When the tax law sunsets, those exempt amounts will essentially be cut in half. A person with an estate of nearly $13 million who dies in 2025 would pay no estate tax. But if the 2017 law sunsets, half the same fortune would face a tax of up to 40% before it could flow to heirs.
“I have one client who is at risk for $4.8 million in federal estate tax costs,” said Abigail Hollar of Conger Wealth Management in Little Rock. “That’s a very significant threat to passing wealth on to their heirs, and it’s very important for us to take some actions now to prevent that extremely large tax bill.”
Hollar offers several strategies for clients to use over the coming months to cut their tax liability.
“The classic is to gift away money,” she said. “Gifts that are philanthropic in nature have wonderful tax results. Why? Because it reduces the amount of estate to be taxed” and lets people support causes they believe in.
Another long-standing tactic is to set up irrevocable life insurance trusts. Clients buy a large and relatively costly life insurance policy and transfer it to the ILIT. Since the trust owns the policy, the payout is outside the taxable estate, and upon death, the insurance proceeds go tax-free to beneficiaries.
Lifetime Exemption
Another feature of the tax code, the lifetime gift tax exemption, gives Americans a one-time tax pass for gifts to loved ones. For 2024, the maximum is $13.6 million, but that amount, too, will fall by half at the end of 2025. Spouses together can give away $27.22 million tax-free, for now. So people hoping to take advantage of the higher number need to make arrangements quickly.
“You can go ahead and take your lifetime exemption now while the tax laws are more favorable,” said Marshall Butler of Pinnacle Advisors of Little Rock. “But for every pro, there’s always going to be a con. If you give away an asset, you don’t have control of that asset anymore. So people need to make sure they’re comfortable with not having that asset.”
Matt Jones, president of Legacy Capital Wealth Partners of Little Rock, explained a tool that lets clients use the lifetime exemption and keep a measure of control. It’s called a SLAT.

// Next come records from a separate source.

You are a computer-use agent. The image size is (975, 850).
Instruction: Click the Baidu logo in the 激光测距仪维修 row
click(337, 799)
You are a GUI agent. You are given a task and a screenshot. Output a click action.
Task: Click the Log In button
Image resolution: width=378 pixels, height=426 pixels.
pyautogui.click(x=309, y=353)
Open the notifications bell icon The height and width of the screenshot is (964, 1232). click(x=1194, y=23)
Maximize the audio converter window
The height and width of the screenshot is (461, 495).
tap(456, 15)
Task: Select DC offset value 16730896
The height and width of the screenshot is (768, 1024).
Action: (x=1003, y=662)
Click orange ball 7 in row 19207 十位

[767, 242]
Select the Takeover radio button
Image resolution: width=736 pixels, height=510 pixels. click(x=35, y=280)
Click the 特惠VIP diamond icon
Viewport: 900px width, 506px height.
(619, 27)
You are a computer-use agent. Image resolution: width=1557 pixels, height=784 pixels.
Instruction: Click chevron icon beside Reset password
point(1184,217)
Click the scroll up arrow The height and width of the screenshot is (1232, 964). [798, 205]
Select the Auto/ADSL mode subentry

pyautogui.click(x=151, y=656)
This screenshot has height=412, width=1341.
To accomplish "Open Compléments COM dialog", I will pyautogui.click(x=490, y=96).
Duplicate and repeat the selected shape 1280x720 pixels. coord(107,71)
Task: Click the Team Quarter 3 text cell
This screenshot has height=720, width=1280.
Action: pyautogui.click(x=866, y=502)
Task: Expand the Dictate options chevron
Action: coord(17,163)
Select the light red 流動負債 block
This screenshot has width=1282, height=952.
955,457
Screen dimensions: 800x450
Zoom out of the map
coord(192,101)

“That stands for spousal lifetime access trust,” Jones said in a telephone interview. “Let’s say you have $100 million. You can set up a SLAT for the benefit of your wife, and put $13.6 million into an irrevocable trust. So it’s outside of your estate, but your wife is a permissible beneficiary.”
The giver can’t access the money, but the spouse can. For that reason, Jones favors it only in some cases. “Technically, the individual loses access, but as long as you’re in a stable marriage and you’re comfortable with your spouse being the beneficiary of the trust, you can … access the funds through your spouse.”
Other provisions sunsetting at the end of next year will affect far more taxpayers, like the reversion of the standard deduction to about half its current amount. But Butler suspects the estate tax will affect more people than Arkansans would imagine.
“You might think, Lord, that’s a lot of money,” he said. “Does it even affect anybody I go to church with? But in Arkansas, the guy that deposits a lot of cash might be wearing dirty overalls, but still be worth 20 million bucks. When it comes to wealth in Arkansas, you can’t judge a book by its cover.”